War crimes: Australia admits its special forces “illegally” killed 39 Afghans

His face tense, his tone calm. Australia’s top military official on Thursday admitted the existence of credible evidence showing that his special forces “unlawfully killed” at least 39 Afghan civilians and prisoners.

After the terrorist attacks of September 11, 2001, more than 26,000 Australian soldiers in uniform were sent to Afghan soil to fight alongside American and allied forces against the Taliban, Al-Qaeda and other Islamist groups. Combat troops left the country in 2013, giving way to accounts of brutality by elite special forces units.

“Sincere and unreserved apologies” to the Afghan people

Several years ago, after allegations by public broadcaster ABC denouncing the murder of unarmed men and children, Australia, while trying to cover up the case, launched an investigation into the conduct of his special forces between 2005 and 2016 in Afghanistan.

After hearing the damning findings of this investigation, General Angus Campbell admitted that a culture of impunity among elite troops has led, for nearly a decade, to a series of alleged killings and cover-ups. . “Some patrols have flouted the law, rules have been broken, stories invented, lies told and prisoners killed”, assured the head of the Australian army at a press conference in Canberra. He offered “a sincere and unreserved apology” to the Afghan people.

“This shameful record” establishes in particular that the new recruits were “forced to shoot a prisoner in order to commit their first murder”, noted General Campbell. These young soldiers then allegedly staged a clash to explain the incident, according to the report.

The investigation report of the inspector general of the army is 465 pages long. Its content, largely redacted for the public, is nonetheless terrible, delivering details of dozens of murders that “took place outside the heat of the action”. The report supports the alleged killings of 39 people in 23 operations by 25 members of the Australian Special Forces, mainly the Special Air Service Regiment. Prisoners, farmers or other civilians. It is about, for example, a man shot to make room in a helicopter, or a six-year-old child killed in a raid on a house.

“Honest and Cruel Truths”

Detailing the findings, General Angus John Campbell said the report found evidence that 25 members of the Australian special forces killed prisoners, farmers or other civilians. It is recommended that 19 servicemen be referred to Australian Federal Police. But, believing that these murders of 39 people leave a “stain” on their regiment, General Campbell estimated that the accused should be referred to the office of the special investigator, in charge of war crimes.
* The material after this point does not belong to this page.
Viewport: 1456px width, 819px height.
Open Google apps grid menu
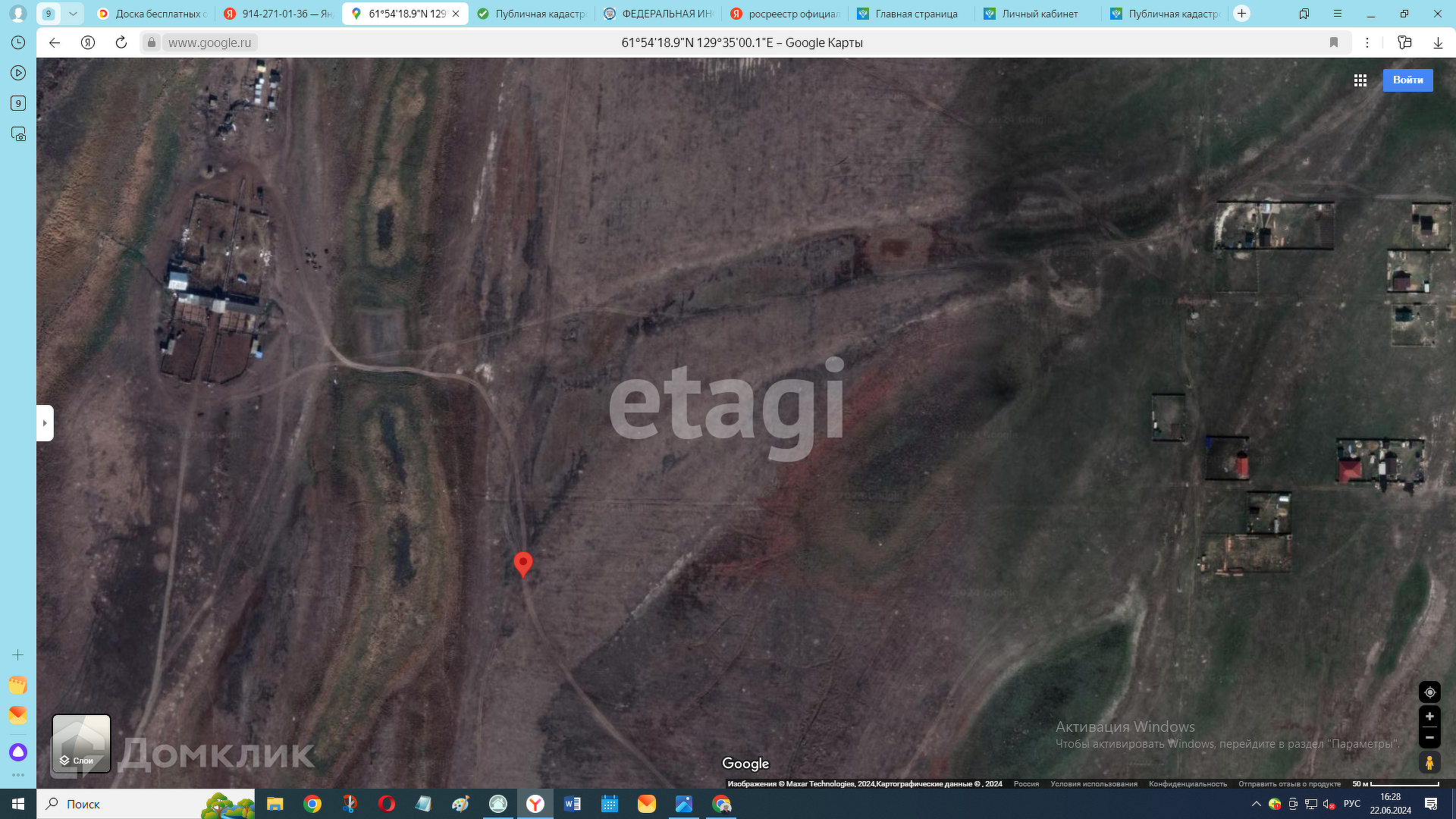tap(1360, 80)
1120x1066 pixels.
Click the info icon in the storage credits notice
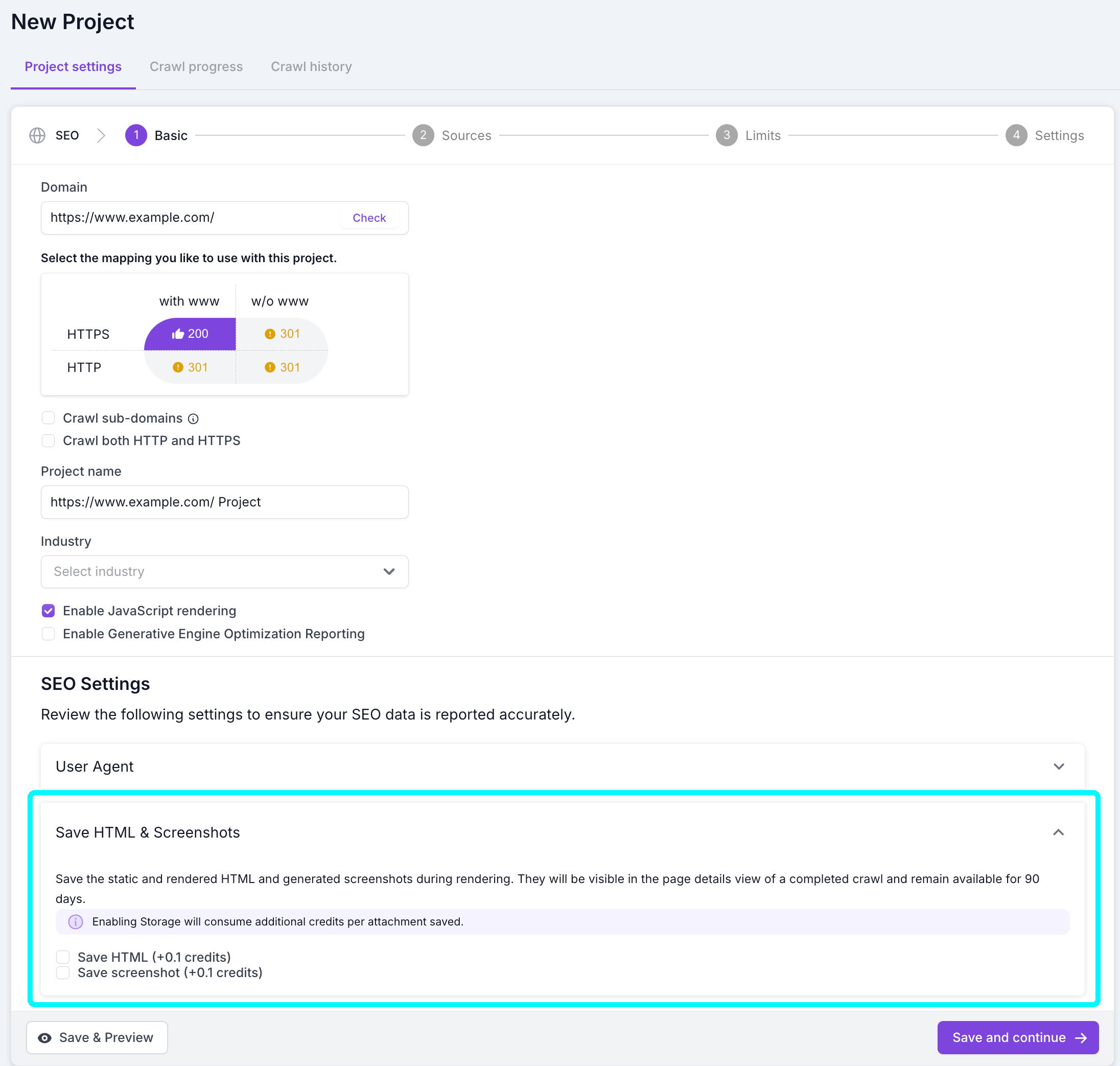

Last week Australian Prime Minister Scott Morrison, who had warned his fellow citizens of the “honest and cruel truths” contained in the report they would soon discover, announced the appointment of a special investigator in charge of the crimes of alleged war. This initiative aims to prevent any prosecution before the International Criminal Court (ICC) and is seen by some as a snub, the government having first sought to cover up the accusations, in particular by closing the accounts of whistleblowers or by s’ by taking to journalists who relayed revelations.

In 2016, the ICC had seized files of torture of detainees incriminating the American armed forces and the CIA. After a judicial guerrilla war to prevent it, the Attorney General of the International Court managed to open an investigation last March targeting both crimes against humanity committed by the Taliban, those of the Afghan security forces, police and services intelligence, and those perpetrated by international forces. Those of the Australian special forces could therefore come within this framework.